Flores has since been loaned to MDS to help with ongoing hurricane recovery as part of MDS’ long-term hurricane recovery response in Puerto Rico. Of his new tasks for MDS, Flores says, “It's a new adventure, because I've been working for 14 years with MCC, and I'm [still relating] to the churches, but from a completely different perspective now that we’re in reconstruction [of the island].”

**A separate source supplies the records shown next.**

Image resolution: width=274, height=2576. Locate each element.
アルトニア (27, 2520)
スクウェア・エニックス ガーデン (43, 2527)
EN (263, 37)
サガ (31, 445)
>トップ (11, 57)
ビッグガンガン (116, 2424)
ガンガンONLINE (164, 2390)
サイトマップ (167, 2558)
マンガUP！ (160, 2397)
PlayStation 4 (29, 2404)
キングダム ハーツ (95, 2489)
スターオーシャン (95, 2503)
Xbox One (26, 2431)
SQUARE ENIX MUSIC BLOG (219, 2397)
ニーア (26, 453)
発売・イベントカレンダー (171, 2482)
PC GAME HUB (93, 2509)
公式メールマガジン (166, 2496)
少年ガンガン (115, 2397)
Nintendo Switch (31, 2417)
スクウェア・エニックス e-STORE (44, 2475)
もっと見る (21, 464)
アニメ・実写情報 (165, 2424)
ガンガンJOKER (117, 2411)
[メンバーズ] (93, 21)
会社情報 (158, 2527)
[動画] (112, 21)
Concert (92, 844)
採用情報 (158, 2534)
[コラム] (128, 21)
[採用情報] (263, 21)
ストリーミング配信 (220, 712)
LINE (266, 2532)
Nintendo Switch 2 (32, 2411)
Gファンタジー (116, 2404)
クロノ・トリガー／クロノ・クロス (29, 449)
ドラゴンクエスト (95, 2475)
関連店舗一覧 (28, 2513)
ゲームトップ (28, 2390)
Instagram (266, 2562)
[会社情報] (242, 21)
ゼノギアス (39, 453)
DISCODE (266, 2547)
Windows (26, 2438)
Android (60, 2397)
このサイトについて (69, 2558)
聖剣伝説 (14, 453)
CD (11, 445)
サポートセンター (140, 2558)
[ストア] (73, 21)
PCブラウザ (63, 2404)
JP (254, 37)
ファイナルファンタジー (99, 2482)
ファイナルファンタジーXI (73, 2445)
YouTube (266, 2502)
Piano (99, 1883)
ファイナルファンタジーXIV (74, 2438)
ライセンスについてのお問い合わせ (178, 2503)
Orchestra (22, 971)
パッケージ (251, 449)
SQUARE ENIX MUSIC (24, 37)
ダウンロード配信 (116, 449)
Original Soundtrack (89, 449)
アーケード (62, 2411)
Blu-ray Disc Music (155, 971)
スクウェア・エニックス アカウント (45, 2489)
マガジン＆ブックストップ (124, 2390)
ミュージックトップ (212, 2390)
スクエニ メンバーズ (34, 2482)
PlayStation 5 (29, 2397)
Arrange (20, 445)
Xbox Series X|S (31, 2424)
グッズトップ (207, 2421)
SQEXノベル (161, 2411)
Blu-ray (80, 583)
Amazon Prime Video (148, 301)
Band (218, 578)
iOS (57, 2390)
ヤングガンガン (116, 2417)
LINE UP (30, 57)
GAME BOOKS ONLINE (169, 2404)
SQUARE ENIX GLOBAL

Miguel González, security and purchasing manager of Summit Hills Mennonite Academy, helps to unload the container of canned meat in Puerto Rico. Miguel lives in Trujillo Alto, Puerto Rico. MCC photo/Rolando Flores

For those who volunteer their time to fill, weigh, wash and label every can of meat, Flores says, “It’s important that they know the reach that the cans of meat have. They’ve served not only to feed people and families, but to build bridges between churches, families and communities. All through a simple can of meat. It’s much more than a can of meat.”

Flores continues, “We have a saying that goes, ‘Hope is the last thing we lose.’” And thanks to the thousands of people who volunteer with MCC meat canning every year, people in Puerto Rico and all over the world will continue to hope.

Thank you to the many volunteers who make meat canning and distributions like these possible.